As I was finding my personal equilibrium between these two poles, there were times when I felt like the Fool from the tarot deck, stepping blithely over the cliff’s edge. The beginning of my journey was confusing; the middle was messy. Western culture doesn’t have a model for the deep interiority required to attune to our inner senses. The process can be—and was!—unsettling. Luckily, I found mentors who both allowed me to find my way and gave me a stern talking to when I wallowed in the muck. Sometimes I got yanked back into prevailing cultural precepts. Other times I felt silly or judged by other people. I questioned myself, wondering if I was a little crazy or a lot weird. Then I learned that in Middle English, weird referred to one who could control fate. And isn’t that what we all want? To be weird enough to take control of our own lives? To know who we are and what we are becoming? To be willing to choose an outlook that allows life to be a joyous adventure?

As my thinking shifted, I began to see patterns. I started to feel how my inner world reflected the outer world and vice versa. I noticed the cycles swirling around me—the seasons, the moons, my own breath—and began to work with them to create flow and balance. I realized that I was crafting something very important with my every thought: my own life.

When I look back, even seemingly insignificant magical moments can be strung together, allowing me—and you!—to see the beadwork of the larger story, a story that began in my childhood but gained momentum in my thirtieth year when I moved from Brooklyn to the small town of Beacon, New York. During my three years in Beacon—which spanned the unexpected and tragic events that centered on September 11, 2001—I learned to use my sixth sense, or intuition, as a doorway to the inner realms. Through this work, I developed a profound ability to trust myself, which allowed me to make large and wondrous changes in my life. These changes culminated in selling my house in Beacon and moving across the ocean. To study with a witch. In Ireland.

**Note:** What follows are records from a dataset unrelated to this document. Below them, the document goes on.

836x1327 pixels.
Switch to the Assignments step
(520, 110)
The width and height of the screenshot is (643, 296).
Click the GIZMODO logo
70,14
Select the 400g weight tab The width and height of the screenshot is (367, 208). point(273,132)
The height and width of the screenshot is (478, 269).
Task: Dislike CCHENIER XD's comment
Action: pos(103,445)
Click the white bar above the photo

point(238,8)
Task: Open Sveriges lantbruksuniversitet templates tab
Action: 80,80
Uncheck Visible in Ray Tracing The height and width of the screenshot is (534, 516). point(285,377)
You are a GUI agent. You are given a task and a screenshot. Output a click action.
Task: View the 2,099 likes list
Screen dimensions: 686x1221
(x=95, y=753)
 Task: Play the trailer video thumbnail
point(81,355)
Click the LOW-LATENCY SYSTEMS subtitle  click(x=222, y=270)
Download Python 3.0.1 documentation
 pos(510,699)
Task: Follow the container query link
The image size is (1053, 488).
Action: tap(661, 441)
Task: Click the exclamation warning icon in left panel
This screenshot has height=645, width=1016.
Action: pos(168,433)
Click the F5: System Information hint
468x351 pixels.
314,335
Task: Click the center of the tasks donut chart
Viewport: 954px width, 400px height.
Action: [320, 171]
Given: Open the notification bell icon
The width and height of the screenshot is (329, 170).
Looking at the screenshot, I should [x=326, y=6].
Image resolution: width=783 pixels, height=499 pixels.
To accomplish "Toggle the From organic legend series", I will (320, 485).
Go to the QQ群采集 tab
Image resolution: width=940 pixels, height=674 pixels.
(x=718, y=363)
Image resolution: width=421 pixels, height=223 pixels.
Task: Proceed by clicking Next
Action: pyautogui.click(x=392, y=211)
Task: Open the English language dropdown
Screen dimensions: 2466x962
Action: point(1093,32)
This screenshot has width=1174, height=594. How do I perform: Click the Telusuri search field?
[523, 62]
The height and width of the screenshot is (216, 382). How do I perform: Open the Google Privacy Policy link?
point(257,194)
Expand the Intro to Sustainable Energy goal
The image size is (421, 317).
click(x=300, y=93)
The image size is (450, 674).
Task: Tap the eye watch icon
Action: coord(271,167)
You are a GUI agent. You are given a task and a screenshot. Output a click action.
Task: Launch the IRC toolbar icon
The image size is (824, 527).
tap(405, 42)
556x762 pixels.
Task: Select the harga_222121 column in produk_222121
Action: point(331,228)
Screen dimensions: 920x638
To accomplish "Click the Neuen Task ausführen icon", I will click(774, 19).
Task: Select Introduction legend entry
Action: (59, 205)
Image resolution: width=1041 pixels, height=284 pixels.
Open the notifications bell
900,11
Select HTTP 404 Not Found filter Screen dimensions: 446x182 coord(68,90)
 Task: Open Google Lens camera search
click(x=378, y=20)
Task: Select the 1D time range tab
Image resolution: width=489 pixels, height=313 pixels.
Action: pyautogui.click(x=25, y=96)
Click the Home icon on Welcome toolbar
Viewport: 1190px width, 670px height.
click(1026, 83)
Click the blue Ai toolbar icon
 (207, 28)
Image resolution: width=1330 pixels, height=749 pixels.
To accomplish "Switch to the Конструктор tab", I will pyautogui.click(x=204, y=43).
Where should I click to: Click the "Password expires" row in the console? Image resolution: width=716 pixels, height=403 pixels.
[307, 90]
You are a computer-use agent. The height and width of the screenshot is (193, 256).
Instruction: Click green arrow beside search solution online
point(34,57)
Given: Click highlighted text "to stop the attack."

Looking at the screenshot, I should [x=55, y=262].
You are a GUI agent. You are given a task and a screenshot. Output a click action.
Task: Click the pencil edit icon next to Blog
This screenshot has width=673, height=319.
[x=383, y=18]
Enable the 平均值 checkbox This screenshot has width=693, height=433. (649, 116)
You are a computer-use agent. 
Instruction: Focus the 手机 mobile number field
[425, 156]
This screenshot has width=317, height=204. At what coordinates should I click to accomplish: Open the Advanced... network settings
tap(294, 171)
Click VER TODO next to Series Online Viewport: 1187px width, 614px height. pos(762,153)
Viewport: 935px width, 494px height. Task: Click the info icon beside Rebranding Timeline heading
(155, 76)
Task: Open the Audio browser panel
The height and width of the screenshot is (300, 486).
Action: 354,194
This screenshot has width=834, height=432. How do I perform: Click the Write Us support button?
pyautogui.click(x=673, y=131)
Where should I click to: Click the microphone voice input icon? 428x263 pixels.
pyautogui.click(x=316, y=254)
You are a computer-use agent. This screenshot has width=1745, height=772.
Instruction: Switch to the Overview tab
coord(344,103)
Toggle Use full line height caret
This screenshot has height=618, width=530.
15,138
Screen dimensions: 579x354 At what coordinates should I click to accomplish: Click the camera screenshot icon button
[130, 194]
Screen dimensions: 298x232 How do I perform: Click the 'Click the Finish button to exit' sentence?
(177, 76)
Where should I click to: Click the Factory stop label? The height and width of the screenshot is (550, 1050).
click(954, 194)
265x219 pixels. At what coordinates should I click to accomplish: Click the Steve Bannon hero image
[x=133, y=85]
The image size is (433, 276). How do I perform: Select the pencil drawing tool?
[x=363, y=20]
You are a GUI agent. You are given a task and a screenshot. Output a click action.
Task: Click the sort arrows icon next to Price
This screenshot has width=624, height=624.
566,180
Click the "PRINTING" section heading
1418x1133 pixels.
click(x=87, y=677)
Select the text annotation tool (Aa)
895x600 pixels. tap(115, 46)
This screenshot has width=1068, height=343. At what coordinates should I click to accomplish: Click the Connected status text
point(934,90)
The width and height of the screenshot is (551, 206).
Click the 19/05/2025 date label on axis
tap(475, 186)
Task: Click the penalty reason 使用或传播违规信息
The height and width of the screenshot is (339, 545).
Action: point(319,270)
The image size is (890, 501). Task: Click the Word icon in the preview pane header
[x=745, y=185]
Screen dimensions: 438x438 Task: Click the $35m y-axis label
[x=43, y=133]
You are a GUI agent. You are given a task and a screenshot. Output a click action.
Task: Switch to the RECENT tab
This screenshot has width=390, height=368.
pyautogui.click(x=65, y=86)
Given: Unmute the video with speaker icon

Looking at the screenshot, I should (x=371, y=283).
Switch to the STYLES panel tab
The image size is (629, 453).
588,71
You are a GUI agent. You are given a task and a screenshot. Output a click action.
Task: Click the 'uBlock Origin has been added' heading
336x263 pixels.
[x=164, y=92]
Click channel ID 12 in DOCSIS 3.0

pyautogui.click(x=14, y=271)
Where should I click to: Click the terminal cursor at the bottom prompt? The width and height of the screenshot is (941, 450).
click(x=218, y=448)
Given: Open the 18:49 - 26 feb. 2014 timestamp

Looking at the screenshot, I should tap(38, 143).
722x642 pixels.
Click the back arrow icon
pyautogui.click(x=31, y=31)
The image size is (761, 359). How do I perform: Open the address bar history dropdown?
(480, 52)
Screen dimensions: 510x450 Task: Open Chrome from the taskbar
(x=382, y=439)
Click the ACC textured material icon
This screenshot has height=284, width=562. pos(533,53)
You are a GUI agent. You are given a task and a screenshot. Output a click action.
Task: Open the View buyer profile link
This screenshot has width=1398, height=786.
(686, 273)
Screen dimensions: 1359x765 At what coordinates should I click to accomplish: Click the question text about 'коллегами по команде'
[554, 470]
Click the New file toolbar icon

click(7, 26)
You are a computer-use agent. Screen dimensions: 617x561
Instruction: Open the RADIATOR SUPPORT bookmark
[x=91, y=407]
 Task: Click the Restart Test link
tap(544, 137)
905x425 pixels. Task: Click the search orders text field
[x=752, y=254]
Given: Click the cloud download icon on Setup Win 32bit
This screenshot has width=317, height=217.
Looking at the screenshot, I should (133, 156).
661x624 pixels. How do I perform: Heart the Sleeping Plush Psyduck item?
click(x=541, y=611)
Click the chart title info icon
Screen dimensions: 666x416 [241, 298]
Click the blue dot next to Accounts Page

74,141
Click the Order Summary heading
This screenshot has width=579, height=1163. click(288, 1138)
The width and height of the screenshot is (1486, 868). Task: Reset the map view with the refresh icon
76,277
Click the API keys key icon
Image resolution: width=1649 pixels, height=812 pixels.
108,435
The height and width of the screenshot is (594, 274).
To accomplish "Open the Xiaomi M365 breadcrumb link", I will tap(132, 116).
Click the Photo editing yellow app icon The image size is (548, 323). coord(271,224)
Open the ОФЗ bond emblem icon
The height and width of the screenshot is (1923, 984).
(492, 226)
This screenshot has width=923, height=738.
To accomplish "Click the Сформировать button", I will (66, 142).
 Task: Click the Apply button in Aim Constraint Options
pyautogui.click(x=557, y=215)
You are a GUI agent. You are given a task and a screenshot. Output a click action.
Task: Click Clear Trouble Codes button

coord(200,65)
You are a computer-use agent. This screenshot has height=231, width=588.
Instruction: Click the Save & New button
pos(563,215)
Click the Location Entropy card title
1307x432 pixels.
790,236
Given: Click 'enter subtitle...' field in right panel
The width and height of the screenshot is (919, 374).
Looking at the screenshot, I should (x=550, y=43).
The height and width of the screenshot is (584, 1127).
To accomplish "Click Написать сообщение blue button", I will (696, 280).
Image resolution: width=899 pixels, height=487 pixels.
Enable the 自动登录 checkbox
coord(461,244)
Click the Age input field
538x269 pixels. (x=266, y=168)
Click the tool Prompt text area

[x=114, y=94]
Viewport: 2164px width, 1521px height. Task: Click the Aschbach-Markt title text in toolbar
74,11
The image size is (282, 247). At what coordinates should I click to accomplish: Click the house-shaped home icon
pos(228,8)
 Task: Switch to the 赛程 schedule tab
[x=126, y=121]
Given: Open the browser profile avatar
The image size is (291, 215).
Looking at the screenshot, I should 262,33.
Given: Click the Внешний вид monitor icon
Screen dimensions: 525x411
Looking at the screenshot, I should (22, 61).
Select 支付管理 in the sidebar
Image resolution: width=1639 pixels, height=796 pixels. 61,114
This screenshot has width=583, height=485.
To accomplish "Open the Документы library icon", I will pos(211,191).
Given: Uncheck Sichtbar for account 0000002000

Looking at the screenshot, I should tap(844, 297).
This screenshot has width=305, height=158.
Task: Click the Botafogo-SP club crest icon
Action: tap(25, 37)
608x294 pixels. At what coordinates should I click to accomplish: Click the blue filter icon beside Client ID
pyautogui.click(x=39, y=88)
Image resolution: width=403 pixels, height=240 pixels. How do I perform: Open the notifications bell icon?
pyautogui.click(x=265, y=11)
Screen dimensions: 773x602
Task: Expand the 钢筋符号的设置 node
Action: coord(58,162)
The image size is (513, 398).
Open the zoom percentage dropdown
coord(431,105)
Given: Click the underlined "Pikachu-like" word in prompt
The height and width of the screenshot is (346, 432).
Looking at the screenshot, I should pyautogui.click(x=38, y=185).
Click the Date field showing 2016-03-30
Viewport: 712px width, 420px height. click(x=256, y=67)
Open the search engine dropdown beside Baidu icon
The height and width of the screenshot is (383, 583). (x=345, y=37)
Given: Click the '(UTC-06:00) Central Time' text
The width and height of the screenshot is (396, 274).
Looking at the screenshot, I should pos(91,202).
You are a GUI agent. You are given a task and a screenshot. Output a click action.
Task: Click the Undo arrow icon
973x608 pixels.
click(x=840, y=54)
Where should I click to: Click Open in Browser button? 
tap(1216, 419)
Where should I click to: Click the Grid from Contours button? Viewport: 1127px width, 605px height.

While my hours typing away in the garden during the writing retreat in Carmel helped me begin this book, my focus then had been on Ireland. It’s easy, even for me, to romanticize witch school on the Emerald Isle. But as I dug deeper, it became clear that the most essential parts of the story happened before I traveled across the sea. I realized that Ireland was possible only because I’d gone through a series of transformations in the years leading up to that trip.

What were the steps to becoming a person who believed in herself enough, who trusted her intuition enough, who could feel the pull of life’s currents enough, that she could find the courage to allow herself to step off the mapped edge? To believe that she could live that kind of magic?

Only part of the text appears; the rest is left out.